Below are the records; copy each line in them that holds the word "will".

Items listed in a dataset
☆ ☆ ☆ ☆
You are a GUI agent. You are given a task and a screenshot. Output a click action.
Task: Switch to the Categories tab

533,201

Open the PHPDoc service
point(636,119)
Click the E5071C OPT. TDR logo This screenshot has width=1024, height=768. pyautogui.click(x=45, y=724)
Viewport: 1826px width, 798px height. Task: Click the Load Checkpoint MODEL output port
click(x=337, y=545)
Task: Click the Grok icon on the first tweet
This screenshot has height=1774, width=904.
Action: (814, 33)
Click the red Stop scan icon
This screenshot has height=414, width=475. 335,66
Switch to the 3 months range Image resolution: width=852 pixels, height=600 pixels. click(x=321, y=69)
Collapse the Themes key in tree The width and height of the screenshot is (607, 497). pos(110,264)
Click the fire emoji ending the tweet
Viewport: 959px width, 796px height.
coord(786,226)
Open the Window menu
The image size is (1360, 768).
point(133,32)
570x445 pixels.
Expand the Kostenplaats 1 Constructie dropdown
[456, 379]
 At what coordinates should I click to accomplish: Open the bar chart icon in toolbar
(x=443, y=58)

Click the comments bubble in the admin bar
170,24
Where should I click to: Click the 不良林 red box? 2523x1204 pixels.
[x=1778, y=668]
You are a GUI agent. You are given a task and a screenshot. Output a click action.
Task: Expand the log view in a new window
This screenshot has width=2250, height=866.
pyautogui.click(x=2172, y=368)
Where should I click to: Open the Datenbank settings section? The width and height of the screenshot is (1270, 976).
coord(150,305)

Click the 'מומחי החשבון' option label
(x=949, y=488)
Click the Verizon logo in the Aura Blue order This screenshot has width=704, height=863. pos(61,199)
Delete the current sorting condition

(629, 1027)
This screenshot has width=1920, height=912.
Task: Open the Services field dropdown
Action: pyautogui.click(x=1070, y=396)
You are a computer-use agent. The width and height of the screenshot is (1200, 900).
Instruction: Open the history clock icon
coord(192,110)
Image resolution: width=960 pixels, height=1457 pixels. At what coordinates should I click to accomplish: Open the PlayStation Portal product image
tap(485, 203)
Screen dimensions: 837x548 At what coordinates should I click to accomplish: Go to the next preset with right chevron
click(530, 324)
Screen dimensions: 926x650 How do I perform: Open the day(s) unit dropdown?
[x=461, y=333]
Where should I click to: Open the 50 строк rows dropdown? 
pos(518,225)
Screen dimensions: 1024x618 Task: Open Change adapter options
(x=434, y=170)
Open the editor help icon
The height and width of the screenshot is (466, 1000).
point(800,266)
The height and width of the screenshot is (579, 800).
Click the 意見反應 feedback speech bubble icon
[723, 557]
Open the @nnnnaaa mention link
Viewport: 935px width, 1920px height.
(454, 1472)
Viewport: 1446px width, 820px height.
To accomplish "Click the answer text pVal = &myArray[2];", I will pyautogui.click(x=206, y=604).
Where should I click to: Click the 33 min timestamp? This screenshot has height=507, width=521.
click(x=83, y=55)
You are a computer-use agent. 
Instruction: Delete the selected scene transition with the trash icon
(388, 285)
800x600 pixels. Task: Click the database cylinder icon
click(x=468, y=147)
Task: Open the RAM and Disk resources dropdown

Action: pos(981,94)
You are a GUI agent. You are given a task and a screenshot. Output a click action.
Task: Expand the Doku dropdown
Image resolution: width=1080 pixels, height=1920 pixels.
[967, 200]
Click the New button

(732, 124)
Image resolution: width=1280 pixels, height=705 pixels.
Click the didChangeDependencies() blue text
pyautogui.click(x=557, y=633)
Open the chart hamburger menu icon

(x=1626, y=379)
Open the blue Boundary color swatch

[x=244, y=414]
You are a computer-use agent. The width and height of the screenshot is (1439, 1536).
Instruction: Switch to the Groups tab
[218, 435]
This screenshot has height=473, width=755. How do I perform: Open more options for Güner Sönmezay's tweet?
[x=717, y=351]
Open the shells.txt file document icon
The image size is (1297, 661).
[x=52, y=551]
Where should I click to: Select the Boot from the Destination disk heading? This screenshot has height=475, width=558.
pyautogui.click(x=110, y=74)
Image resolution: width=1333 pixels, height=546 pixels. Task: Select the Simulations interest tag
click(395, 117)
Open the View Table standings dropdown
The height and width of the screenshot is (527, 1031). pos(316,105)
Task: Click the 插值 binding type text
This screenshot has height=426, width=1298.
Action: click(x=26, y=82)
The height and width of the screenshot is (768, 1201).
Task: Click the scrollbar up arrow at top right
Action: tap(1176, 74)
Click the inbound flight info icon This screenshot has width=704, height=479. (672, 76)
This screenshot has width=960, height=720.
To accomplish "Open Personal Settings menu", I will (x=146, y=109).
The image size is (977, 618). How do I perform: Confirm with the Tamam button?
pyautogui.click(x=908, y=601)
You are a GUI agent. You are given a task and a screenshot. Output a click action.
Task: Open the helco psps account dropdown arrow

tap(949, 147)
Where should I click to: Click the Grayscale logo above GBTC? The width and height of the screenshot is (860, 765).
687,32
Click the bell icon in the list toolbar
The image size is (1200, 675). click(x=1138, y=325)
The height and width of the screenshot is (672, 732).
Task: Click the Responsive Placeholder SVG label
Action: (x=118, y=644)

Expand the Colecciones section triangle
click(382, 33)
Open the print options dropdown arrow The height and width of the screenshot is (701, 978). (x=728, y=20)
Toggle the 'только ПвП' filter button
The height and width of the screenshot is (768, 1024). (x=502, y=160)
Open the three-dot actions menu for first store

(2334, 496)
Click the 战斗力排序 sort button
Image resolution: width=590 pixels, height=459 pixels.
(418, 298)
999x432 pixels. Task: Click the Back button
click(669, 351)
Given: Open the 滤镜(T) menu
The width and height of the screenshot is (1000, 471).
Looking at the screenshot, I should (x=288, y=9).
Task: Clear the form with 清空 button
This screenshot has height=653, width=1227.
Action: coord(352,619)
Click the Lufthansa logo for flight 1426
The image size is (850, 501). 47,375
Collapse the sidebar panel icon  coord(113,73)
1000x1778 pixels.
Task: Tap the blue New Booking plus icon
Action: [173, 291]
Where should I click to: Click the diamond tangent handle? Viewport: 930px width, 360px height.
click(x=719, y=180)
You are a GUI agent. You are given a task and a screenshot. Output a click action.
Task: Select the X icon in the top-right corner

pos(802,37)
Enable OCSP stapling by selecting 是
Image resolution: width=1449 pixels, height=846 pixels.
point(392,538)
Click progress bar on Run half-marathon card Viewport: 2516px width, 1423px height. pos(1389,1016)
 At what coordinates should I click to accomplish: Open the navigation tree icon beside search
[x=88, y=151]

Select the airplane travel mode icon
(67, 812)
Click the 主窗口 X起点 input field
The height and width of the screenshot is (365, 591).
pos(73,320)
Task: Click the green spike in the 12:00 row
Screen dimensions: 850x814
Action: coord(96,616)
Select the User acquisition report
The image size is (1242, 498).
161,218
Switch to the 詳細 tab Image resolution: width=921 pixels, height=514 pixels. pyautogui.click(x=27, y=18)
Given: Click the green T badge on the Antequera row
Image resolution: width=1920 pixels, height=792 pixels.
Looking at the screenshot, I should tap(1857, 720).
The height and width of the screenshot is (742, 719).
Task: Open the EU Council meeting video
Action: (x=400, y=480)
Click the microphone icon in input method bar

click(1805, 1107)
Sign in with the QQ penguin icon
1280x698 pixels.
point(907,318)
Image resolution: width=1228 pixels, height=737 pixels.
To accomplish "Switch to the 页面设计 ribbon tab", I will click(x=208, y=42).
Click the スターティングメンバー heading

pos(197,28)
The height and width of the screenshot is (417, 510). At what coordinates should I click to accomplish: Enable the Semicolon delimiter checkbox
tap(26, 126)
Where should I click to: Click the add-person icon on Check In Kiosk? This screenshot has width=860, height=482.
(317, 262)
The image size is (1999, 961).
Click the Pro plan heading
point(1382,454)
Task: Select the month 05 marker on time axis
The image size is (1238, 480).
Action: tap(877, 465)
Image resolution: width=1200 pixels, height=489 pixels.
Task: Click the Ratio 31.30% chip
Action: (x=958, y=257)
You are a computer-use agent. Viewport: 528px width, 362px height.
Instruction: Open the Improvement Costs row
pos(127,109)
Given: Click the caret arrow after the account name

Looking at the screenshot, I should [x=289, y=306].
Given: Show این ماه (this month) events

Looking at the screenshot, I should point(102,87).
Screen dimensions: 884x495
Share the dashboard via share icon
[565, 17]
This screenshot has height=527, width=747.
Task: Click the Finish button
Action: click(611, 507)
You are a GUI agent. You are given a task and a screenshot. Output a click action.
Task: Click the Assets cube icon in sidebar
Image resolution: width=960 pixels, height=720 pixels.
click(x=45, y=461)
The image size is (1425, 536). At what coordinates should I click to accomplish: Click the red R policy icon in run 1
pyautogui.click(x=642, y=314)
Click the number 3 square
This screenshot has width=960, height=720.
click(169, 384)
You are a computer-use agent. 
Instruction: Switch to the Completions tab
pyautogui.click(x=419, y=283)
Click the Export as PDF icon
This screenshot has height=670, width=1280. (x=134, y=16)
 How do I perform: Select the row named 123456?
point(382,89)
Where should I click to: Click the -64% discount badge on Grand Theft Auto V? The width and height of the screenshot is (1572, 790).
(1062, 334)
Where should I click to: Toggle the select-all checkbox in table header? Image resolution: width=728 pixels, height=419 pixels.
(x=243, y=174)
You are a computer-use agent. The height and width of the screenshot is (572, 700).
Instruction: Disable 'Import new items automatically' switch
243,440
☆ ☆ ☆ ☆
### Written solution
To accomplish "Click the answer text pVal = &myArray[2];", I will pyautogui.click(x=206, y=604).
To accomplish "Open Personal Settings menu", I will (x=146, y=109).
To accomplish "Switch to the 页面设计 ribbon tab", I will click(x=208, y=42).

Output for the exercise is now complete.